With experience leading engineering efforts at institutions such as Johns Hopkins University’s Applied Physics Laboratory, Dr. Ryan Carr’s areas of expertise include large-scale analytical systems, distributed algorithms, AI, game theory, and social learning, as well as the application of cloud computational techniques for simulating and analyzing complex interactions between large numbers of autonomous agents.
His research in these areas has been published in highly competitive venues such as Proceedings of the Royal Society, AAAI and AAMAS. Ryan has a PhD/BA in Computer Science.
Can you tell us about your role and responsibilities?
I oversee Enveil’s engineering department and am responsible for ensuring that the technical strategy is executed in a way that supports our business goals. I’ve learned that my role as CTO of a startup requires fostering a wide range of skills, including technical visionary, strategic advocate, team leader, delegator, motivator, trainer, company spokesperson, and recruiter. It was difficult but necessary for me to realize that I wouldn’t always spend my day doing what drew me to the field in the first place: working with interesting technologies to solve difficult problems. There is still time for this from time to time, but I usually have to spread my duties between a much wider range of responsibilities.
I also consider training and knowledge transfer a critical aspect of my role as CTO. This is something that can be easily overlooked, especially when you’re moving at the pace of a startup, but it’s critical to ensure that new technical staff can onboard quickly and contribute quickly. This means a strong onboarding process, good technical documentation, and investing time in building personal relationships with the wider team so that everyone is comfortable asking for help.
What is your difference as a business?
From a big picture perspective, we help our customers overcome the barriers that prevent them from using data most effectively. The ability to securely and privately use the data you need enables organizations to make better and more efficient decisions across a wide range of verticals. We enable our customers to share and collaborate across legal entities, jurisdictions and other data silos in ways not otherwise possible due to regulatory or security constraints.

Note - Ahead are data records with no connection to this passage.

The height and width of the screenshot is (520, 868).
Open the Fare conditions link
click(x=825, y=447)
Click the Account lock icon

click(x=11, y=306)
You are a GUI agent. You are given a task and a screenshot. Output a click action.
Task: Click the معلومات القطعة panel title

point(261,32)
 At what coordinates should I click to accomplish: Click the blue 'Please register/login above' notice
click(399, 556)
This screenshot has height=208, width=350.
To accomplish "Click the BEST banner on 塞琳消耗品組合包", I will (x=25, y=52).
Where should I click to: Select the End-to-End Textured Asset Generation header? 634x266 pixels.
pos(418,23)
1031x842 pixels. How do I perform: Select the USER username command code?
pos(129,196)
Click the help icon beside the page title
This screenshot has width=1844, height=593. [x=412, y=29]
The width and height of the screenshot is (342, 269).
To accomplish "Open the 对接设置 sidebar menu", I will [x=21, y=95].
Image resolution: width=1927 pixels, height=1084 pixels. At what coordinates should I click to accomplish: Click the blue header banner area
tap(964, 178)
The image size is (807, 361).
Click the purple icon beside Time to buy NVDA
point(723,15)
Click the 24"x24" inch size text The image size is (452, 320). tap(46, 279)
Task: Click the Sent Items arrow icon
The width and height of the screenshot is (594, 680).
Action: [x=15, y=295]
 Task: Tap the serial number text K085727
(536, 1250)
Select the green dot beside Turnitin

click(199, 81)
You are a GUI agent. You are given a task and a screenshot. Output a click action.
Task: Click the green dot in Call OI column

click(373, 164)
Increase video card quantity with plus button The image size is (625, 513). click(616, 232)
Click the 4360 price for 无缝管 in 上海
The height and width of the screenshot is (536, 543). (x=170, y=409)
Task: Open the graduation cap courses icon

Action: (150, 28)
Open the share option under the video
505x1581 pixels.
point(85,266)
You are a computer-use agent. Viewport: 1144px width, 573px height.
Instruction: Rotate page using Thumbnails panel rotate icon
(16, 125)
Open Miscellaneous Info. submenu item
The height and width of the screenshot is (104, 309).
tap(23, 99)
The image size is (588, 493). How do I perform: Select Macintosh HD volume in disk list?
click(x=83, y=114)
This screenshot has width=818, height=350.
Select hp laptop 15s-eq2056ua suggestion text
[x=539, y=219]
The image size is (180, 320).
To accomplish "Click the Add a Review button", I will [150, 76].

It’s been really interesting to drive the formation of a new category around the use of privacy-enhancing technologies (PETs), because I think we’re just scratching the surface in terms of the value that the technology can provide. I would say that we are not only solving direct customer needs, but also helping to drive digital transformation.
Which technology are you most looking forward to using more?
The most exciting development, in my opinion, has to do with the use of homomorphic encryption (HE) and secure multiparty computation (SMPC). Both are accelerating at incredibly fast rates, allowing people to work with multiple data sets that they otherwise wouldn’t be able to use. That means we’re constantly seeing new use cases and ways to help people across industries.
When I started at Enveil in 2016, the promise of IT sounded impossible to me: imagine being able to ask a database a question and get an answer, but the database can’t see what you’re asking or what the answer is. The fact that this technology was at the heart of the company was a big draw for me – I wanted to understand it. After seeing what he can do, I am confident that HE will be everywhere in 20 years. I often compare it to working with databases in the 1980s: people were just starting to use them, but now they are central to most business processes. I truly believe that this kind of cryptography will have a similar impact.
What is your highlight in your current role?
I’m really proud of the work I’m doing today. I like being at the forefront of a new category and working with technologies that only a few teams in the world are using for commercial applications. It was also a privilege to help build something from scratch. The progress we’ve seen both in terms of technology and the wider market over the last six years has been amazing to watch.
What exciting plans do you have as an organization?
We recently focused on an encrypted learning capability for our ZeroReveal Machine Learning product, the first version of which was released in June. This capability allows our customers to train machine learning models on data sets that reside in environments they would not normally trust to see the model, and allows data owners to let outside parties train on their data. without exposing the underlying data. This provides an unparalleled ability to extract insights from data without the need to trust other parties during computation. This is a capability that our customers have been demanding, so I’m excited to see the ways it will add business value to machine learning and data science use cases.